A leading building products distributor experienced significant margin loss caused by widespread pricing noncompliance at its branches. A PROS solution reduced discount overrides from 55% of transactions to 39% while gross margins improved 310 basis points – a value realization of $3.5 million.
Many customers were quoted the lowest price, then given additional discounts using overrides. These lowmargin transactions accounted for more than half of all transactions.
Major process changes were required to ensure correct pricing and proper margins. Excessive discounting had become standard practice. Gaps in the pricing and quoting processes created inefficiencies and errors. Approvals and escalations were not required. Price guidance and visibility were poor. The IT environment posed additional challenges since the distributor utilized a
combination of homegrown and off-the-shelf software to manage pricing.

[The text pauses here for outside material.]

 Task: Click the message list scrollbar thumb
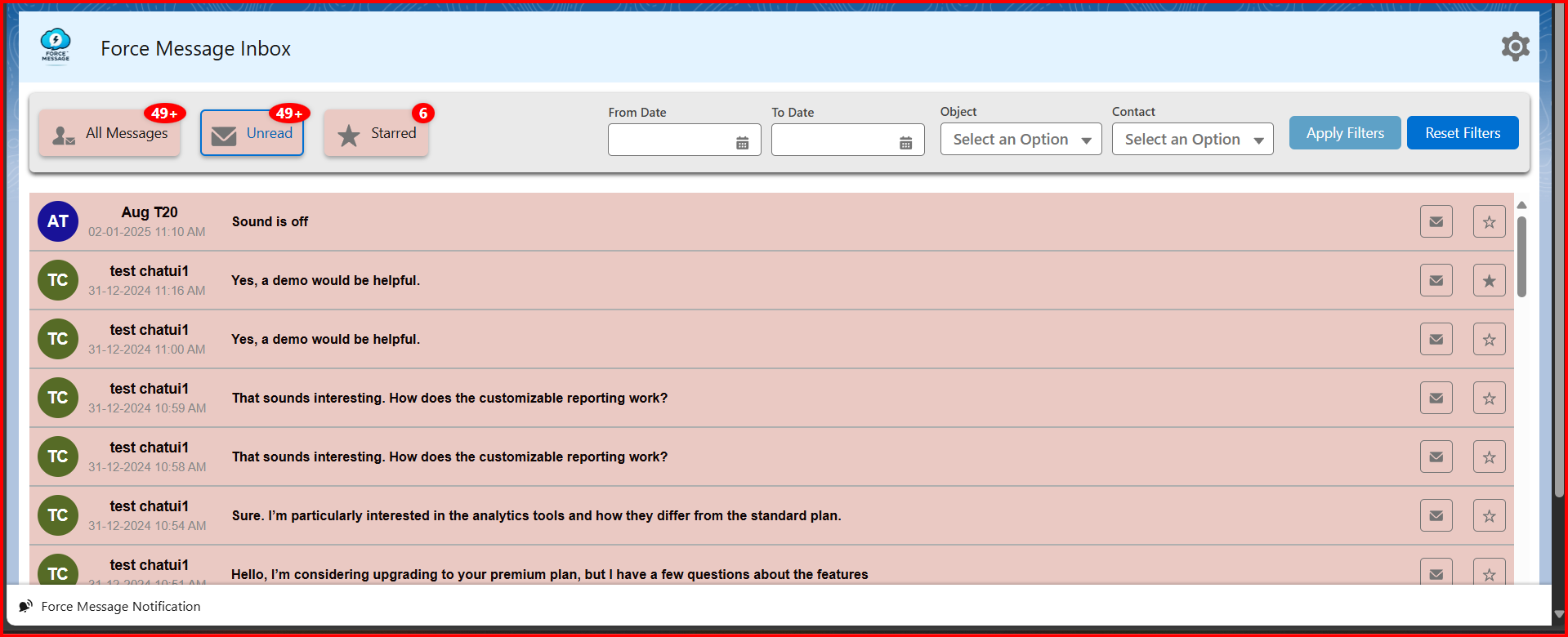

Advanced PROS price management tools improved price governance, enhanced and streamlined processes while eliminating excessive discounting and price overrides.
The company chose PROS as its pricing/quoting toolset for its ability to fill the critical gaps in its processes and deliver value quickly. A pilot project for eight locations was designed and implemented over a four-month timeframe, which included PROS Insights, Guidance, Control and Quoting (Sales Optimizer) functionality. The distributor’s project team included nine staff from the business side and 10 IT resources. PROS provided a team of implementation/ configuration experts. Working together, the cross-functional team implemented and configured the software, then focused on process optimization.
The PROS solution delivered huge improvements by closing gaps in the system, improving processes, enhancing governance, and providing greater visibility.
Sophisticated price guidance along with governance had a number of positive effects. Margin-killing overrides fell from 55% of transactions to 39% – a 16-point improvement. This significant drop in overrides resulted in a big increase in the number of transactions at all other price levels along with increases in average prices. Margins improved in parallel: 10 months after go-live, gross margin had
improved 310 basis points – a value realization of $3.5 million.